What is being asked: All of the data below should be returned exactly.
-- -- --
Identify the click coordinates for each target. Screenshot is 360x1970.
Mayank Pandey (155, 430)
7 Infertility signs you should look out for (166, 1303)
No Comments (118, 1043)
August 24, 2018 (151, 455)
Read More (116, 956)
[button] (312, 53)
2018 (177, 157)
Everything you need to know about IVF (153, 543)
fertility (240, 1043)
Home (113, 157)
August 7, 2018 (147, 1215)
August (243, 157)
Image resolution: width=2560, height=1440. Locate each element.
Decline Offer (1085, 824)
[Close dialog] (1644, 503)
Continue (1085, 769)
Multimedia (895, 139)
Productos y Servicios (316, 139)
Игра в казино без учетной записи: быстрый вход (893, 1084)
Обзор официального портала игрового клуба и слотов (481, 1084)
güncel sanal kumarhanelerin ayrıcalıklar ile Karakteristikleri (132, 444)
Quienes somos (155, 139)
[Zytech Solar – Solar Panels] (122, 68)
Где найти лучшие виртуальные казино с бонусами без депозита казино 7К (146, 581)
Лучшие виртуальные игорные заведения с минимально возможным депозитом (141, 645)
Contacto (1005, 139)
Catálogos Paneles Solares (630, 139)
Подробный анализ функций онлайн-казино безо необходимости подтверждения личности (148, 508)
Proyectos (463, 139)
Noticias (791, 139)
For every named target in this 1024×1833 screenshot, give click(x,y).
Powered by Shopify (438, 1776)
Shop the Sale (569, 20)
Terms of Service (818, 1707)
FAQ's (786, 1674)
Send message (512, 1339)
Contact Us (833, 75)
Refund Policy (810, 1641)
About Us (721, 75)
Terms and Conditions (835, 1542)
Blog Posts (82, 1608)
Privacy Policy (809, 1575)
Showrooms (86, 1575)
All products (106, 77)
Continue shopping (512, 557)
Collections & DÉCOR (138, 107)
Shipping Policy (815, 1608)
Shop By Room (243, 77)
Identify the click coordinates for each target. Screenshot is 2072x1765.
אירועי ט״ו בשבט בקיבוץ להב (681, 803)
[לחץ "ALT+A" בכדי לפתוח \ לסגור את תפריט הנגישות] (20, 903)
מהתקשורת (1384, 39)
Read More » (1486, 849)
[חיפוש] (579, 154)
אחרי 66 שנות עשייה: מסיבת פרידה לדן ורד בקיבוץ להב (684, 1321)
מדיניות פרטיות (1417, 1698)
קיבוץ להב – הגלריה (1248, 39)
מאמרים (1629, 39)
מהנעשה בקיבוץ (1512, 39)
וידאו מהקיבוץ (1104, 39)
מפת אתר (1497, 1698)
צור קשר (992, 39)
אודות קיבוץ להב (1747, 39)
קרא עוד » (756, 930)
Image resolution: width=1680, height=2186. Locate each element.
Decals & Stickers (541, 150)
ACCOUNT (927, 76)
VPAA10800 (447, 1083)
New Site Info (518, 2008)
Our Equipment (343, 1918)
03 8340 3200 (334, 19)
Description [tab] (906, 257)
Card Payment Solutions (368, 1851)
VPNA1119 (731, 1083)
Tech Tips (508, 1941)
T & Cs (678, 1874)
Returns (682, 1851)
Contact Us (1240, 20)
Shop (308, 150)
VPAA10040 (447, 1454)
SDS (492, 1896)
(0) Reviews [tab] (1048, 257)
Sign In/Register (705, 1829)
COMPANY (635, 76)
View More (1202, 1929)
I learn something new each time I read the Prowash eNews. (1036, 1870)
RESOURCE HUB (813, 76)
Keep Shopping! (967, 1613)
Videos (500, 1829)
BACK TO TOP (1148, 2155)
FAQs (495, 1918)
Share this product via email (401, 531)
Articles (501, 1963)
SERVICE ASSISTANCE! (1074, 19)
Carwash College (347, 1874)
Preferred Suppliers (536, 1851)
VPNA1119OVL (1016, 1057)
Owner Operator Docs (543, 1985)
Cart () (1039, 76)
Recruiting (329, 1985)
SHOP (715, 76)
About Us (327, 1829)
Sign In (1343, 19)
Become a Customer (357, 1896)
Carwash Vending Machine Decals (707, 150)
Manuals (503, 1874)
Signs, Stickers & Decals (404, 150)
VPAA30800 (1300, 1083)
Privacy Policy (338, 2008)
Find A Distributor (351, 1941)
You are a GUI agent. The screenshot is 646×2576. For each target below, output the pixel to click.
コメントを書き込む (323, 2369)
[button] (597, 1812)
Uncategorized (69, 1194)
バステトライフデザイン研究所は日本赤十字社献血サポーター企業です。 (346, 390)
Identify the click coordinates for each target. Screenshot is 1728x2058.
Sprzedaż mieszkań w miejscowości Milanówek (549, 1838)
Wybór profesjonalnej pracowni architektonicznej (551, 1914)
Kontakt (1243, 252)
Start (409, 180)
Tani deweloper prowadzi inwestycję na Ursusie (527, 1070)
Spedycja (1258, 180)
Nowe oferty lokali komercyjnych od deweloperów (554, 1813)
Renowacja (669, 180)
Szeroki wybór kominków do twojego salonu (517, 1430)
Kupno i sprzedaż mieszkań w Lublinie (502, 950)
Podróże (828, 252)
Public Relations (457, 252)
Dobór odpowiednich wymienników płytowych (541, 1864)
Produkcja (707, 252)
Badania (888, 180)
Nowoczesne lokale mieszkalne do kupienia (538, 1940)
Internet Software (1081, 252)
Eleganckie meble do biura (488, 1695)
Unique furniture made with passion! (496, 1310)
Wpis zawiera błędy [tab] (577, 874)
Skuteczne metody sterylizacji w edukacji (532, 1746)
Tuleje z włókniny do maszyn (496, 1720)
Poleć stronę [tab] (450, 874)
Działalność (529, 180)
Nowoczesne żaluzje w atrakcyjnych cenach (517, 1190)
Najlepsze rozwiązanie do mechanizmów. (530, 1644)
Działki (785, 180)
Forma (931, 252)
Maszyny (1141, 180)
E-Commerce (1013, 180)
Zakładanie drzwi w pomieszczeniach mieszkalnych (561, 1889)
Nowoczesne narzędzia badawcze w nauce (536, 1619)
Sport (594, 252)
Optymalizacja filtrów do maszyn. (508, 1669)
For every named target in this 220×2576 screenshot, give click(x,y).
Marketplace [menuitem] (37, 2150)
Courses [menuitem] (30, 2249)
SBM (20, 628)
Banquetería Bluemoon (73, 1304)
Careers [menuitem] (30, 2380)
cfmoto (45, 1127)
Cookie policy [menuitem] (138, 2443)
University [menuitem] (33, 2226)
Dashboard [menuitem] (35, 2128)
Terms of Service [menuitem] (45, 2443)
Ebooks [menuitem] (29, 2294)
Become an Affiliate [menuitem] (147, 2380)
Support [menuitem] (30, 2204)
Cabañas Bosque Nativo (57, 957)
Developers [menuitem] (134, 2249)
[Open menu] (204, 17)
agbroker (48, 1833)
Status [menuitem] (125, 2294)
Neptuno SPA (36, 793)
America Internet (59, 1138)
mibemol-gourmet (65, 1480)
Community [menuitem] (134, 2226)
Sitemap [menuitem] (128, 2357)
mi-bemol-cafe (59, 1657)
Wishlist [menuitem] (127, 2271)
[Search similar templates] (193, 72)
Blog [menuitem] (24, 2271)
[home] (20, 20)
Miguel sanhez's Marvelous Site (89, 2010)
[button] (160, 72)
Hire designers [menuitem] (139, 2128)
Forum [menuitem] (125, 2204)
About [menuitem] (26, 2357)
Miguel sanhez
-- -- --
Answer box:
Identify the click coordinates for each target. Screenshot is 360x1970.
Mayank Pandey (155, 430)
7 Infertility signs you should look out for (166, 1303)
No Comments (118, 1043)
August 24, 2018 (151, 455)
Read More (116, 956)
[button] (312, 53)
2018 (177, 157)
Everything you need to know about IVF (153, 543)
fertility (240, 1043)
Home (113, 157)
August 7, 2018 (147, 1215)
August (243, 157)
Image resolution: width=2560, height=1440. Locate each element.
Decline Offer (1085, 824)
[Close dialog] (1644, 503)
Continue (1085, 769)
Multimedia (895, 139)
Productos y Servicios (316, 139)
Игра в казино без учетной записи: быстрый вход (893, 1084)
Обзор официального портала игрового клуба и слотов (481, 1084)
güncel sanal kumarhanelerin ayrıcalıklar ile Karakteristikleri (132, 444)
Quienes somos (155, 139)
[Zytech Solar – Solar Panels] (122, 68)
Где найти лучшие виртуальные казино с бонусами без депозита казино 7К (146, 581)
Лучшие виртуальные игорные заведения с минимально возможным депозитом (141, 645)
Contacto (1005, 139)
Catálogos Paneles Solares (630, 139)
Подробный анализ функций онлайн-казино безо необходимости подтверждения личности (148, 508)
Proyectos (463, 139)
Noticias (791, 139)
For every named target in this 1024×1833 screenshot, give click(x,y).
Powered by Shopify (438, 1776)
Shop the Sale (569, 20)
Terms of Service (818, 1707)
FAQ's (786, 1674)
Send message (512, 1339)
Contact Us (833, 75)
Refund Policy (810, 1641)
About Us (721, 75)
Terms and Conditions (835, 1542)
Blog Posts (82, 1608)
Privacy Policy (809, 1575)
Showrooms (86, 1575)
All products (106, 77)
Continue shopping (512, 557)
Collections & DÉCOR (138, 107)
Shipping Policy (815, 1608)
Shop By Room (243, 77)
Identify the click coordinates for each target. Screenshot is 2072x1765.
אירועי ט״ו בשבט בקיבוץ להב (681, 803)
[לחץ "ALT+A" בכדי לפתוח \ לסגור את תפריט הנגישות] (20, 903)
מהתקשורת (1384, 39)
Read More » (1486, 849)
[חיפוש] (579, 154)
אחרי 66 שנות עשייה: מסיבת פרידה לדן ורד בקיבוץ להב (684, 1321)
מדיניות פרטיות (1417, 1698)
קיבוץ להב – הגלריה (1248, 39)
מאמרים (1629, 39)
מהנעשה בקיבוץ (1512, 39)
וידאו מהקיבוץ (1104, 39)
מפת אתר (1497, 1698)
צור קשר (992, 39)
אודות קיבוץ להב (1747, 39)
קרא עוד » (756, 930)
Image resolution: width=1680, height=2186. Locate each element.
Decals & Stickers (541, 150)
ACCOUNT (927, 76)
VPAA10800 (447, 1083)
New Site Info (518, 2008)
Our Equipment (343, 1918)
03 8340 3200 (334, 19)
Description [tab] (906, 257)
Card Payment Solutions (368, 1851)
VPNA1119 (731, 1083)
Tech Tips (508, 1941)
T & Cs (678, 1874)
Returns (682, 1851)
Contact Us (1240, 20)
Shop (308, 150)
VPAA10040 (447, 1454)
SDS (492, 1896)
(0) Reviews [tab] (1048, 257)
Sign In/Register (705, 1829)
COMPANY (635, 76)
View More (1202, 1929)
I learn something new each time I read the Prowash eNews. (1036, 1870)
RESOURCE HUB (813, 76)
Keep Shopping! (967, 1613)
Videos (500, 1829)
BACK TO TOP (1148, 2155)
FAQs (495, 1918)
Share this product via email (401, 531)
Articles (501, 1963)
SERVICE ASSISTANCE! (1074, 19)
Carwash College (347, 1874)
Preferred Suppliers (536, 1851)
VPNA1119OVL (1016, 1057)
Owner Operator Docs (543, 1985)
Cart () (1039, 76)
Recruiting (329, 1985)
SHOP (715, 76)
About Us (327, 1829)
Sign In (1343, 19)
Become a Customer (357, 1896)
Carwash Vending Machine Decals (707, 150)
Manuals (503, 1874)
Signs, Stickers & Decals (404, 150)
VPAA30800 (1300, 1083)
Privacy Policy (338, 2008)
Find A Distributor (351, 1941)
You are a GUI agent. The screenshot is 646×2576. For each target below, output the pixel to click.
コメントを書き込む (323, 2369)
[button] (597, 1812)
Uncategorized (69, 1194)
バステトライフデザイン研究所は日本赤十字社献血サポーター企業です。 (346, 390)
Identify the click coordinates for each target. Screenshot is 1728x2058.
Sprzedaż mieszkań w miejscowości Milanówek (549, 1838)
Wybór profesjonalnej pracowni architektonicznej (551, 1914)
Kontakt (1243, 252)
Start (409, 180)
Tani deweloper prowadzi inwestycję na Ursusie (527, 1070)
Spedycja (1258, 180)
Nowe oferty lokali komercyjnych od deweloperów (554, 1813)
Renowacja (669, 180)
Szeroki wybór kominków do twojego salonu (517, 1430)
Kupno i sprzedaż mieszkań w Lublinie (502, 950)
Podróże (828, 252)
Public Relations (457, 252)
Dobór odpowiednich wymienników płytowych (541, 1864)
Produkcja (707, 252)
Badania (888, 180)
Nowoczesne lokale mieszkalne do kupienia (538, 1940)
Internet Software (1081, 252)
Eleganckie meble do biura (488, 1695)
Unique furniture made with passion! (496, 1310)
Wpis zawiera błędy [tab] (577, 874)
Skuteczne metody sterylizacji w edukacji (532, 1746)
Tuleje z włókniny do maszyn (496, 1720)
Poleć stronę [tab] (450, 874)
Działalność (529, 180)
Nowoczesne żaluzje w atrakcyjnych cenach (517, 1190)
Najlepsze rozwiązanie do mechanizmów. (530, 1644)
Działki (785, 180)
Forma (931, 252)
Maszyny (1141, 180)
E-Commerce (1013, 180)
Zakładanie drzwi w pomieszczeniach mieszkalnych (561, 1889)
Nowoczesne narzędzia badawcze w nauce (536, 1619)
Sport (594, 252)
Optymalizacja filtrów do maszyn. (508, 1669)
For every named target in this 220×2576 screenshot, give click(x,y).
Marketplace [menuitem] (37, 2150)
Courses [menuitem] (30, 2249)
SBM (20, 628)
Banquetería Bluemoon (73, 1304)
Careers [menuitem] (30, 2380)
cfmoto (45, 1127)
Cookie policy [menuitem] (138, 2443)
University [menuitem] (33, 2226)
Dashboard [menuitem] (35, 2128)
Terms of Service [menuitem] (45, 2443)
Ebooks [menuitem] (29, 2294)
Become an Affiliate [menuitem] (147, 2380)
Support [menuitem] (30, 2204)
Cabañas Bosque Nativo (57, 957)
Developers [menuitem] (134, 2249)
[Open menu] (204, 17)
agbroker (48, 1833)
Status [menuitem] (125, 2294)
Neptuno SPA (36, 793)
America Internet (59, 1138)
mibemol-gourmet (65, 1480)
Community [menuitem] (134, 2226)
Sitemap [menuitem] (128, 2357)
mi-bemol-cafe (59, 1657)
Wishlist [menuitem] (127, 2271)
[Search similar templates] (193, 72)
Blog [menuitem] (24, 2271)
[home] (20, 20)
Miguel sanhez's Marvelous Site (89, 2010)
[button] (160, 72)
Hire designers [menuitem] (139, 2128)
Forum [menuitem] (125, 2204)
About [menuitem] (26, 2357)
Miguel sanhez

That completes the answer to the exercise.